::: Fragmento presentado

Las elecciones del 14 de abril de 2013 parecían darle la razón. Henrique
Capriles, en un ejercicio de travestismo político no exento de cierto
cinismo, se convirtió en el máximo defensor de Chávez. Se trataba de
acentuar el vacío dejado por un hombre extraordinario al que nadie
podría reemplazar y mucho menos un Nicolás Maduro caricaturizado hasta
el extremo por los medios de comunicación, en su gran mayoría en manos
de la derecha. Éste ganó por tan sólo el 1,49% de los votos.
Sin embargo, ocho meses después el chavismo arrasaba en los comicios
municipales con diez puntos de ventaja. Capriles había tratado de
otorgar a esas elecciones un carácter plebiscitario sobre la gestión de
Maduro. De ser así, el actual presidente salía ampliamente refrendado.
Los resultados demostraron que la derecha continúa sin saber leer el
país actual, muy diferente a aquel estado fallido que era Venezuela en
la década de los 90. Sus análisis están lastrados por su condición de
clase. Sigue pensando que los sectores populares son una masa irracional
que se mueve a golpe de alimentos subsidiados y dádivas clientelares.
No es capaz de entender que en estos quince años el pueblo ha tomado
conciencia de su papel político y a partir de ahí se ha organizado:
comunas, consejos comunales, movimientos y colectivos, frentes agrícolas
y pesqueros… Basta con dar una vuelta por los barrios de las grandes
ciudades o los pueblos del interior para comprobar la fortaleza de este
tejido social. Pensar que se evaporarían con la muerte de Chávez es una
ingenuidad propia de quien cree que el poder le pertenece por designio
divino.

::::::

Actividades propuestas
1/ Responde brevemente, según el fragmento:
(a) ¿Por qué porcentaje de los votos ganó Maduro las elecciones del 14 de abril de 2013?
(b) ¿Con cuántos puntos de ventaja arrasó el chavismo en los comicios municipales?
(c) ¿En qué década era Venezuela «aquel estado fallido»?
2/ Reproduce sin cambios el pasaje del fragmento que comienza en "Los resultados demostraron" y termina en "y dádivas clientelares.".
El listado es material independiente del fragmento.

::: Datos de origen

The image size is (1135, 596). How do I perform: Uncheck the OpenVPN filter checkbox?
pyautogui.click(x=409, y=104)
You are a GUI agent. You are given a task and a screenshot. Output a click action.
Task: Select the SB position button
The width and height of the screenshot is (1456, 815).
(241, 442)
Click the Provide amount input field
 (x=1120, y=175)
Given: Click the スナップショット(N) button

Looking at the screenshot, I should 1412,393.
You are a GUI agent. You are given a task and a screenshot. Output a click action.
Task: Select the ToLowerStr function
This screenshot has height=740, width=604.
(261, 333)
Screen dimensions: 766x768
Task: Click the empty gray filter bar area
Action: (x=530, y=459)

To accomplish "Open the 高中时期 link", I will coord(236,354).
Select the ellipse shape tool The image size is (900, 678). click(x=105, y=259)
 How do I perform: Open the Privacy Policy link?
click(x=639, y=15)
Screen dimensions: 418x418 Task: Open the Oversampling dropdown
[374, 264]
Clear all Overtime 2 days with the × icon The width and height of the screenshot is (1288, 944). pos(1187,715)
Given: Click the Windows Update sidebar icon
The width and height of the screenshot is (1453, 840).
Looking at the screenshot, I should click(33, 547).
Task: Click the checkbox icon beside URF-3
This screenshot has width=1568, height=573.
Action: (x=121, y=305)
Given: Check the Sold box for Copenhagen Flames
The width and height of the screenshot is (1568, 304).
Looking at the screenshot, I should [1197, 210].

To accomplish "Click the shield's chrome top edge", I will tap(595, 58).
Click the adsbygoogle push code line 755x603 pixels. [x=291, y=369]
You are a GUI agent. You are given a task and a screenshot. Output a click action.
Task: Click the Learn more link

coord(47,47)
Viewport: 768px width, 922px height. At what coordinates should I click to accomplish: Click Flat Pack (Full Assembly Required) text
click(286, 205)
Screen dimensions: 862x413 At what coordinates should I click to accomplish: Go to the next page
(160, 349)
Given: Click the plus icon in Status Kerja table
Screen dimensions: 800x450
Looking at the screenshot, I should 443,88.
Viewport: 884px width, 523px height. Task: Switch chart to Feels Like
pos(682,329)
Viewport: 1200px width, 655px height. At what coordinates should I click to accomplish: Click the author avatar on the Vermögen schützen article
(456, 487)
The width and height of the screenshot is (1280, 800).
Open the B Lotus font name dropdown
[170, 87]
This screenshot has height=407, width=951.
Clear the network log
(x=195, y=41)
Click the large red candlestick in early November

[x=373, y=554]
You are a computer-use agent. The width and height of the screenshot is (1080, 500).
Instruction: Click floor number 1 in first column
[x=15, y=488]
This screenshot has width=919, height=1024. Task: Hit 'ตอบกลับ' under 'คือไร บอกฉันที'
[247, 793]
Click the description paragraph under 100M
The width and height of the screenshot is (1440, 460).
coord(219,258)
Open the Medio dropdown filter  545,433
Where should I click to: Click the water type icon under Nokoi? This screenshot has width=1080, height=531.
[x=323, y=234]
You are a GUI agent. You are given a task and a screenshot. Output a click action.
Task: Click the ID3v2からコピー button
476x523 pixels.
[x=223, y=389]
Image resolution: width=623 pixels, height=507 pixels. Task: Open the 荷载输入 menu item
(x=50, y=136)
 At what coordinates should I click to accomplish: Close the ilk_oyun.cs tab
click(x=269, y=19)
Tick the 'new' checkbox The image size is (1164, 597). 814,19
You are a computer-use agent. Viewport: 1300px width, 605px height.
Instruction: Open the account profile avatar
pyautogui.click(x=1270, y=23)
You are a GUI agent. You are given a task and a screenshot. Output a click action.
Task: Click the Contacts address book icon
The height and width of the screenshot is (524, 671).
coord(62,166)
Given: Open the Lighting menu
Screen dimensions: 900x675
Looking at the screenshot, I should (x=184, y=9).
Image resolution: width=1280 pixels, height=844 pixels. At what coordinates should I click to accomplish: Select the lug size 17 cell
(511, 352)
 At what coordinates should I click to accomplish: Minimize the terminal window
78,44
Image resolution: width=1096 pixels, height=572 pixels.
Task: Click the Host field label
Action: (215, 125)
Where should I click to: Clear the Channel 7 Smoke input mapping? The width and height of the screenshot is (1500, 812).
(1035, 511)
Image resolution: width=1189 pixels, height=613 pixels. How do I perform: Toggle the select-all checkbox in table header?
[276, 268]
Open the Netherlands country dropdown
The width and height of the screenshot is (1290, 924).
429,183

::::::

Respuestas escritas
1/
(a) Por el 1,49% de los votos.
(b) Con diez puntos de ventaja.
(c) En la década de los 90.

2/
Los resultados demostraron que la derecha continúa sin saber leer el
país actual, muy diferente a aquel estado fallido que era Venezuela en
la década de los 90. Sus análisis están lastrados por su condición de
clase. Sigue pensando que los sectores populares son una masa irracional
que se mueve a golpe de alimentos subsidiados y dádivas clientelares.